# SOURCE
------------------------------------
I know I keep talking about how “busy-busy-busy” or “go-go-go” I am all the time now.

I love my job(s) and I’m very thankful for it them, but the schedule can also be a bit overwhelming sometimes.

The end-of-semester craziness has been kicking my butt and I’ve been looking forward to summer. Just hold on a couple more weeks…a couple more weeks and everything will calm down. That’s been my mantra.

And then I realized…it won’t.

At my part-time job, summer is pretty crazy. It’s great pay (because it’s the same amount of pay, but I’m paid in 2 separate chunks – one check in June and one in July – as opposed to having it spread across 4 months. So it essentially “feels” like double the pay). But it’s also a TON of work to do the same amount of teaching/grading/etc in a shortened schedule.
------------------------------------
Stored dataset items

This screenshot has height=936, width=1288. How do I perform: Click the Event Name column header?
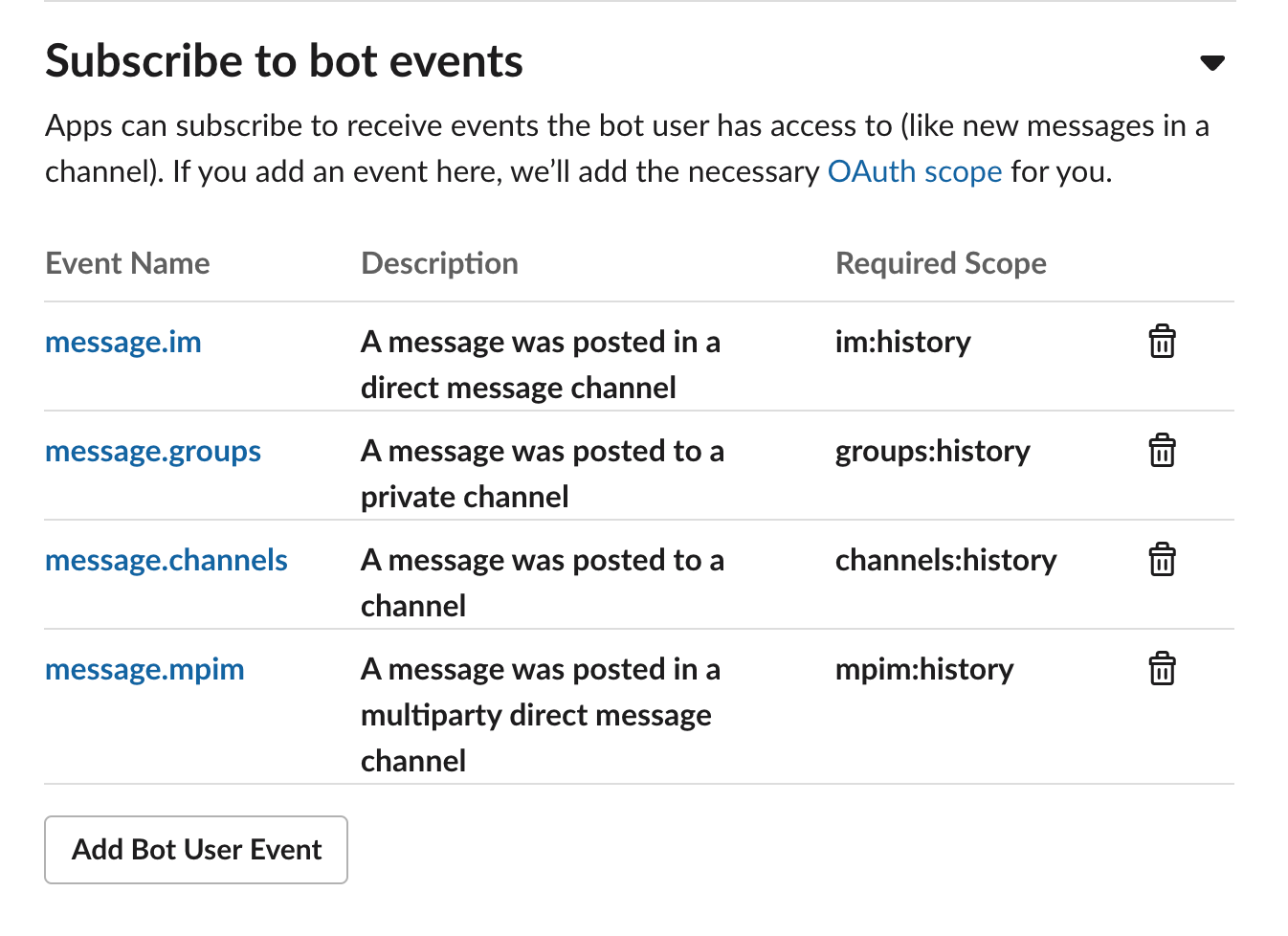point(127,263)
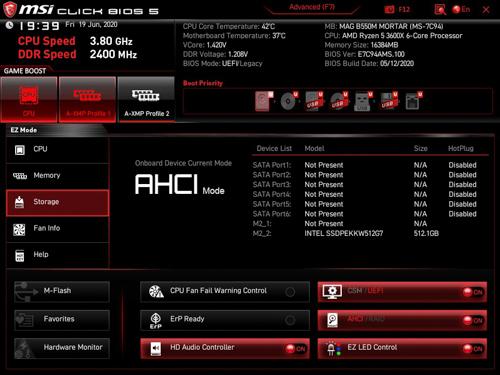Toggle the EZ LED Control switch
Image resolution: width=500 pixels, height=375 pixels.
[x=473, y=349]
------------------------------------
List every word or phrase that appears inside quotation marks in the post about a busy schedule.

busy-busy-busy
go-go-go
feels